Gauteng Education MEC Matome Chiloane remarked that Lethabong was initially not part of 35 schools in the province to be transformed into schools of specialisation.
“We don’t just take any school,” Chiloane said, adding that underperforming schools don’t meet the criteria to be turned into schools of specialisation.
“Schools of specialisation are our flagship schools in the province as the department. These are schools that when present, anywhere in the world, our provincial education school system we highlight them,” he said.
He emphasised that it was important for a school to show good performance by producing outstanding results.
“Being a school of specialisation is not an easy thing.The competition is tough.
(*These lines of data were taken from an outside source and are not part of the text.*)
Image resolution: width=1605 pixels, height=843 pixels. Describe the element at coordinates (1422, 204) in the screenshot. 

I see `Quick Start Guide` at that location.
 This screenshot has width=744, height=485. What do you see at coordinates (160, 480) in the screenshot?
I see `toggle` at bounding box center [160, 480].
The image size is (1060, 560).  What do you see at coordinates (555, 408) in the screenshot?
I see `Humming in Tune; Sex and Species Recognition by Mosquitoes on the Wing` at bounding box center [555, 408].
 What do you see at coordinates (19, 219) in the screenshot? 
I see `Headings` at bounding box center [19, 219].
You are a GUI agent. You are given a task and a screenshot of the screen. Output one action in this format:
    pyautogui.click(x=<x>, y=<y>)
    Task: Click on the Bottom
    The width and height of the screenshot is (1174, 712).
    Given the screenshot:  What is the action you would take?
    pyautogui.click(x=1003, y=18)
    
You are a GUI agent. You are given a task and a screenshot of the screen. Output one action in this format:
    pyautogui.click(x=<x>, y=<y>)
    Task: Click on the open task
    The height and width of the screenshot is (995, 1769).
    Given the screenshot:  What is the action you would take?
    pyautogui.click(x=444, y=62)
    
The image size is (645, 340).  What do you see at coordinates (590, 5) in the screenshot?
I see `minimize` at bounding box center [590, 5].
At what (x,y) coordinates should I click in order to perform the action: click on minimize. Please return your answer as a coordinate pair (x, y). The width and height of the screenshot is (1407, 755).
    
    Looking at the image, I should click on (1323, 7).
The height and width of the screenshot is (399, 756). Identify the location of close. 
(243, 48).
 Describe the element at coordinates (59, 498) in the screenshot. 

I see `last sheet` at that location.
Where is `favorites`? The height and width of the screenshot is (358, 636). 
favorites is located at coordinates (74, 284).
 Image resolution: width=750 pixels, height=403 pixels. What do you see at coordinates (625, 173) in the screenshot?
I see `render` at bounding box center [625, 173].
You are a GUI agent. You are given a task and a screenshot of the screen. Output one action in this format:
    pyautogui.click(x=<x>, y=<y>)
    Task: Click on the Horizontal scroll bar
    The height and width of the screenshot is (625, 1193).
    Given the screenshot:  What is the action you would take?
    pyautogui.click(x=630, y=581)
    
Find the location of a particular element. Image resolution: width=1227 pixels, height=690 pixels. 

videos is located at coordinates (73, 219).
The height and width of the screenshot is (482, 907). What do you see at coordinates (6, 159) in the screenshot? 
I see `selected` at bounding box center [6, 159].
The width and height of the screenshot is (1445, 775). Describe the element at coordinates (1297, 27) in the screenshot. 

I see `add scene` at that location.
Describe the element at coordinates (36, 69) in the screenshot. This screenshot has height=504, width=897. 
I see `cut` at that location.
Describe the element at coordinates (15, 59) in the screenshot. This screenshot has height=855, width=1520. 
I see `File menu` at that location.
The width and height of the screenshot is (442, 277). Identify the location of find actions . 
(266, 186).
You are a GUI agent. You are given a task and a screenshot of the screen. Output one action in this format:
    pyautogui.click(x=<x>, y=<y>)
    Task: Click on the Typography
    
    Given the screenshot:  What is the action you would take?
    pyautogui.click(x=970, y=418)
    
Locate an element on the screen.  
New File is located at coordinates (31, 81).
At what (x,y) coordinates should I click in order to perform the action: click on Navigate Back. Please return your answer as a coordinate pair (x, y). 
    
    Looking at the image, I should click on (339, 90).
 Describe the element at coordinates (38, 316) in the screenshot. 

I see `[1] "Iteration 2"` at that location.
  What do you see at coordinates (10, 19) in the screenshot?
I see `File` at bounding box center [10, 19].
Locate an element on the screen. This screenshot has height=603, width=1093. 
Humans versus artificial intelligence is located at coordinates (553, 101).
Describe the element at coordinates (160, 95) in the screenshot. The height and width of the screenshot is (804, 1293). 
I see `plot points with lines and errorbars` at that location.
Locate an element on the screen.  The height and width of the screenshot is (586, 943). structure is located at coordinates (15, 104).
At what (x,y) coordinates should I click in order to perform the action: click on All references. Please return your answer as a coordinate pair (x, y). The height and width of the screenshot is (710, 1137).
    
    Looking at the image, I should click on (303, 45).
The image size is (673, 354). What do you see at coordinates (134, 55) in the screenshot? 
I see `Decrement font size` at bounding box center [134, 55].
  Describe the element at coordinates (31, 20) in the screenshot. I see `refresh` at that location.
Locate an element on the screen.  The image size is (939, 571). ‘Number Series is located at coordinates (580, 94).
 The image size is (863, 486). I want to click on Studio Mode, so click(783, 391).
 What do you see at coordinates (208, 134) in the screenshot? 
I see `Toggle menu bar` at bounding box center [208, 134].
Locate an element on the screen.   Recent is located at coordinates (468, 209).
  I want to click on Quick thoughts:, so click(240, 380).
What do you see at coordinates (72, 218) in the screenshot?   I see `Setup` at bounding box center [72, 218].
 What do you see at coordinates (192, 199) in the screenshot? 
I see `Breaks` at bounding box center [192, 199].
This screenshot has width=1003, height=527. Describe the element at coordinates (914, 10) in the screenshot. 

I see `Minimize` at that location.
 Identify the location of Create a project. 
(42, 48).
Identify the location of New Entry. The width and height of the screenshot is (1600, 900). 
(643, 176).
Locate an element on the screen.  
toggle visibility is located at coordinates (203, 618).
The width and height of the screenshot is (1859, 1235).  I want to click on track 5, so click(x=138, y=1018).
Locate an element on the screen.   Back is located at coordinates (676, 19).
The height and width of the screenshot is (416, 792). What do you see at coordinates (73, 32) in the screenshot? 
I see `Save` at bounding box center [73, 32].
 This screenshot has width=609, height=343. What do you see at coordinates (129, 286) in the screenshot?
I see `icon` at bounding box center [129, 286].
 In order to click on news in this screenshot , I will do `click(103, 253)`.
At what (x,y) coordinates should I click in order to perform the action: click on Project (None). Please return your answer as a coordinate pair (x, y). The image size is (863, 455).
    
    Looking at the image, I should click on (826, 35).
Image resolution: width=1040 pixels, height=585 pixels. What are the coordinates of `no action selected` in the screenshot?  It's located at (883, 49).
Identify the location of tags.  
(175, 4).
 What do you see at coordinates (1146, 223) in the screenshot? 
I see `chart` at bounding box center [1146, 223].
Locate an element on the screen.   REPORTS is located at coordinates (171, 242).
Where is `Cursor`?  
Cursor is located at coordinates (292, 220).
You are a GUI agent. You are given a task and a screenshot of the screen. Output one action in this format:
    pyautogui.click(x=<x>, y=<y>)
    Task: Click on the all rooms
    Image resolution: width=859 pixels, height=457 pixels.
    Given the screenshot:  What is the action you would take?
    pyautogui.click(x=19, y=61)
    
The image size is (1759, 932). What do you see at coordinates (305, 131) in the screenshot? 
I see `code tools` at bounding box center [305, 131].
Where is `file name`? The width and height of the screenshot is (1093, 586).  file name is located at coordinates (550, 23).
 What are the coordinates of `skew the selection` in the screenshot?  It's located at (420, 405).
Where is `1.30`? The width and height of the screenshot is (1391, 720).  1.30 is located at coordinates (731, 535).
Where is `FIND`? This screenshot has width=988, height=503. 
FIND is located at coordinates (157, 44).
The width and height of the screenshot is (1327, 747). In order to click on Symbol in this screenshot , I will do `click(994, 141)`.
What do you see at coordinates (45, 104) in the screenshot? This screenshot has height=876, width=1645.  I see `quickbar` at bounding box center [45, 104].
I hear that you are celebrating 94% (of matric results pass rate). It is not good enough. School of specialisation must obtain 100% continually,” he said.
He acknowledged the role played by the school principal to successfully lobby for her school to be transformed into a school of specialisation.
Chiloane said Lethabong was the 34th school of specialisation to be launched, to date.
Principal Maphefo Malope described the initiative as “a great opportunity” that would offer learners a curriculum preparing them for a job market after school.
“Learners are going to be learning a curriculum that is work-related so that after they have completed matric they could either be able to open their own businesses or they can join the job market even without going to universities,” she said.
Currently, she said, learners were preoccupied with projects such as coding and robotics, which is linked to the automotive industry.
“Most of our engineering offers soft skills like programming. In our country we have so many accidents and casualties. When a car is coded it is able to respond when it sees an obstacle or a stop sign,” she said.
She explained that for a school to be turned into a school of specialisation the department of education looked at its performance and infrastructure.
For Lethabong to qualify as an SOS Malope approached a car-manufacturing company, BMW, asking for its assistance in improving the infrastructure at her school.
“BMW was working in the nearby school and I asked them to also include us in their project to improve the school’s infrastructure. They were also willing to assist us. As a principal, I have a responsibility not to wait for the department to help but I should make an initiative to look for public-private partnership. We have more than 12 sponsors,” she said.
On the challenge for her school to obtain a 100% matric pass rate, she said: “We are driven by our motor that ‘failure is not an option’. We believe that a 100 matric pass rate is achievable.”